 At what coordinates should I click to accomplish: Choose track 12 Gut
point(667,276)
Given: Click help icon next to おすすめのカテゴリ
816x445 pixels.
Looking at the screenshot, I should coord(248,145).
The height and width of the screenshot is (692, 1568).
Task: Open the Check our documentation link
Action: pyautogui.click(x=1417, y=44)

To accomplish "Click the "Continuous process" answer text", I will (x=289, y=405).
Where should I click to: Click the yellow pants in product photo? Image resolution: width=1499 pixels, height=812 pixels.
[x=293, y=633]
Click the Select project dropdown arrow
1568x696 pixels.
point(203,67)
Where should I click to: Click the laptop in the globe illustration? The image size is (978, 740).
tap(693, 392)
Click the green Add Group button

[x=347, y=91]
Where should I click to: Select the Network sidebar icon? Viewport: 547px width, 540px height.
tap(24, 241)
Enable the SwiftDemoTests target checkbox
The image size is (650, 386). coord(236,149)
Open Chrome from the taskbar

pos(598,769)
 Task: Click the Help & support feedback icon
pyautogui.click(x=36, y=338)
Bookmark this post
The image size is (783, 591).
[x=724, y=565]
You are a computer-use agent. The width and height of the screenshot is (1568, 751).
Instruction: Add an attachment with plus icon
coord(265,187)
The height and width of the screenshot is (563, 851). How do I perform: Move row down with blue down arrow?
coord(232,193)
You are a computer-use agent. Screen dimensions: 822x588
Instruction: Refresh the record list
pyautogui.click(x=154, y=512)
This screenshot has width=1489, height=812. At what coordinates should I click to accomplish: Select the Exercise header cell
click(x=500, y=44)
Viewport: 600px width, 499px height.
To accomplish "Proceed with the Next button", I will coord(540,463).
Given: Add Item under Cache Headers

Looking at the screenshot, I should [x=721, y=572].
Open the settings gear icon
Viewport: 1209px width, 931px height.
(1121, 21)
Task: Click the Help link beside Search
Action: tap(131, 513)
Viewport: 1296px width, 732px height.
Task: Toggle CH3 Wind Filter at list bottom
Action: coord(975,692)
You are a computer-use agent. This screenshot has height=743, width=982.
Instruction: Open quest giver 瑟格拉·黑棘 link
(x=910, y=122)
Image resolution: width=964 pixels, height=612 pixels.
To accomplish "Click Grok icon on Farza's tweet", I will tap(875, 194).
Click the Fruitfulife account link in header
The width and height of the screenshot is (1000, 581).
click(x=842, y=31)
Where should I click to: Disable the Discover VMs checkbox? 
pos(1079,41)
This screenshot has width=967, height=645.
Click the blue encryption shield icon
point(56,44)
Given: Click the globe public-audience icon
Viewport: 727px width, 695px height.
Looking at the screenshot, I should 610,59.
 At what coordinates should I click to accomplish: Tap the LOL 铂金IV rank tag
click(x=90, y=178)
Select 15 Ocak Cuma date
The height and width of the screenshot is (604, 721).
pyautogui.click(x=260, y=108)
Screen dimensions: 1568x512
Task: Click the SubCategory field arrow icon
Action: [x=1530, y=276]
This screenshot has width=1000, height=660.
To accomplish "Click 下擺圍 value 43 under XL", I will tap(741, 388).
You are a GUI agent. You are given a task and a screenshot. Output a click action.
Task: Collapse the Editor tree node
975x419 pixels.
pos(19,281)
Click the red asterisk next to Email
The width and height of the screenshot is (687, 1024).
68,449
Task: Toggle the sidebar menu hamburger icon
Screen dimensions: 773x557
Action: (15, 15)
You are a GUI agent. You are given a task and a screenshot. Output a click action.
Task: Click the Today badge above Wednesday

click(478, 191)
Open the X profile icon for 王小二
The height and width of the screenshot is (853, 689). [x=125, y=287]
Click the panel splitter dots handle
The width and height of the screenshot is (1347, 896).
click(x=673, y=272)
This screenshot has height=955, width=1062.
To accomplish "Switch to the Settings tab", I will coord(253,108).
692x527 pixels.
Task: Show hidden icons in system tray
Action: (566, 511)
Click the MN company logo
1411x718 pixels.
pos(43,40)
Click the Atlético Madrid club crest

--

Bring together each line above where the string "computer" turns up.

You are a computer-use agent. The width and height of the screenshot is (1568, 751).
You are a computer-use agent. Screen dimensions: 822x588
You are a computer-use agent. This screenshot has height=743, width=982.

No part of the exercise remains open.